From mboxrd@z Thu Jan  1 00:00:00 1970
From: Dave Hansen <dave.hansen@linux.intel.com>
Subject: Re: [PATCH] dax, pmem: add support for msync
Date: Wed, 2 Sep 2015 07:23:15 -0700
Message-ID: <55E70653.4090302@linux.intel.com>
References: <1441047584-14664-1-git-send-email-ross.zwisler@linux.intel.com>
 <20150831233803.GO3902@dastard> <20150901070608.GA5482@lst.de>
 <20150901222120.GQ3902@dastard> <20150902031945.GA8916@linux.intel.com>
 <20150902051711.GS3902@dastard> <55E6CF15.4070105@plexistor.com>
Mime-Version: 1.0
Content-Type: text/plain; charset=utf-8
Content-Transfer-Encoding: 7bit
To: Boaz Harrosh <boaz@plexistor.com>,
	Dave Chinner <david@fromorbit.com>,
	Ross Zwisler <ross.zwisler@linux.intel.com>,
	Christoph Hellwig <hch@lst.de>, linux-kernel@vger.kernel.org,
	Alexander Viro <viro@zeniv.linux.org.uk>,
	Andrew Morton <akpm@osdl.org>,
	"H. Peter Anvin" <hpa@zytor.com>, Hugh Dickins <hughd@google.com>,
	Ingo Molnar <mingo@redhat.com>,
	"Kirill A. Shutemov" <kirill.shutemov@linux.intel.com>,
	linux-fsdevel@vger.kernel.org, linux-mm@kvack.org,
	linux-nvdimm@lists.01.org, Matthew Wilcox <willy@linux.intel.com>,
	Peter Zijlstra <peterz@infradead.org>,
	Thomas Gleixner <tglx@linutronix.de>, x86@kernel.org
Return-path: <linux-kernel-owner@vger.kernel.org>
In-Reply-To: <55E6CF15.4070105@plexistor.com>
Sender: linux-kernel-owner@vger.kernel.org
List-Id: linux-fsdevel.vger.kernel.org

On 09/02/2015 03:27 AM, Boaz Harrosh wrote:
>> > Yet you're ignoring the fact that flushing the entire range of the
>> > relevant VMAs may not be very efficient.
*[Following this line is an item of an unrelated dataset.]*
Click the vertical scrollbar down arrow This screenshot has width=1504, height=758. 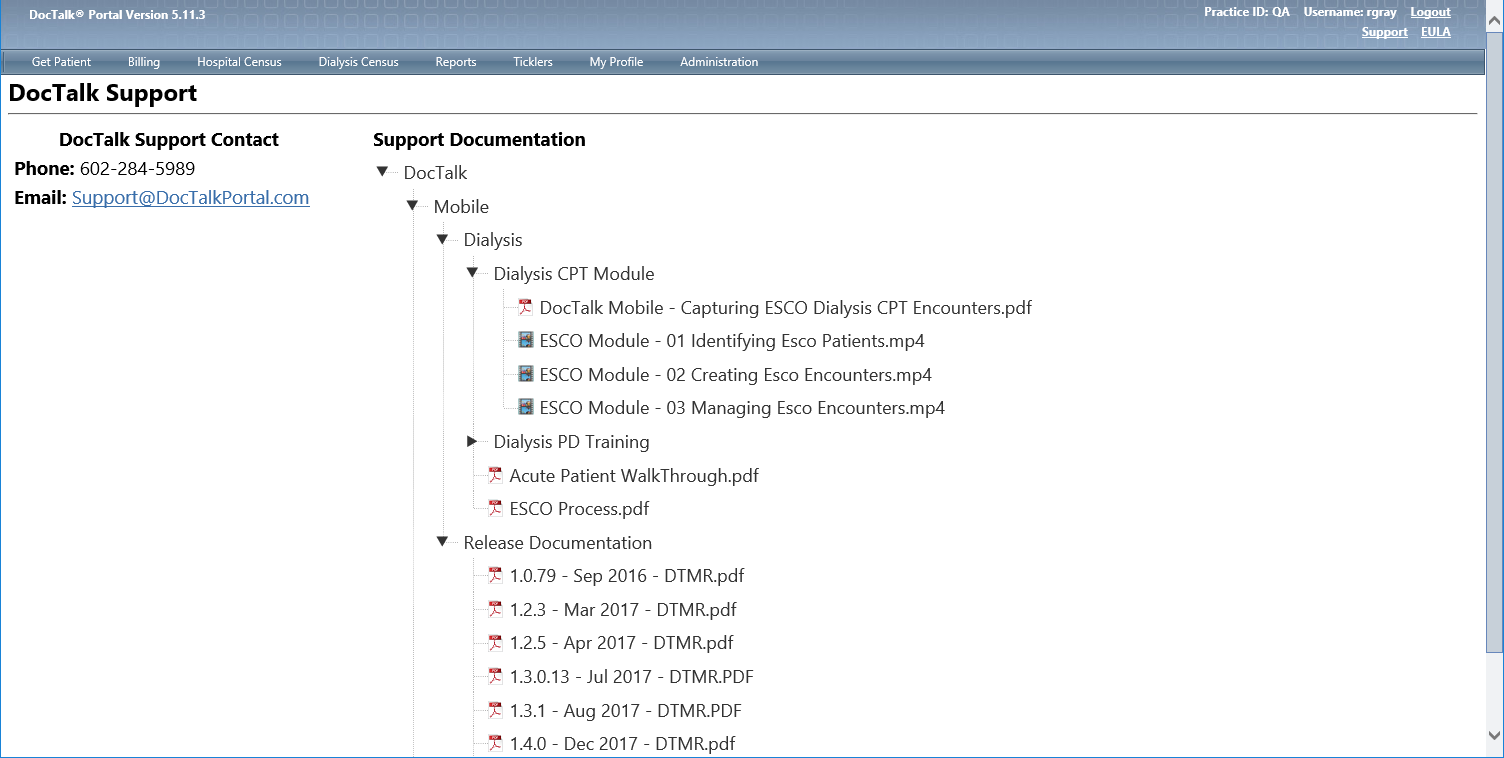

It may be a very
>> > large mapping with only a few pages that need flushing from the
>> > cache, but you still iterate the mappings flushing GB ranges from
>> > the cache at a time.
>> > 
> So actually you are wrong about this. We have a working system and as part
> of our testing rig we do performance measurements, constantly. Our random
> mmap 4k writes test preforms very well and is in par with the random-direct-write
> implementation even though on every unmap, we do a VMA->start/end cl_flushing.
> 
> The cl_flush operation is a no-op if the cacheline is not dirty and is a
> memory bus storm with all the CLs that are dirty. So the only cost
> is the iteration of vma->start-to-vma->end i+=64

I'd be curious what the cost is in practice.  Do you have any actual
numbers of the cost of doing it this way?

Even if the instruction is a "noop", I'd really expect the overhead to
really add up for a tens-of-gigabytes mapping, no matter how much the
CPU optimizes it.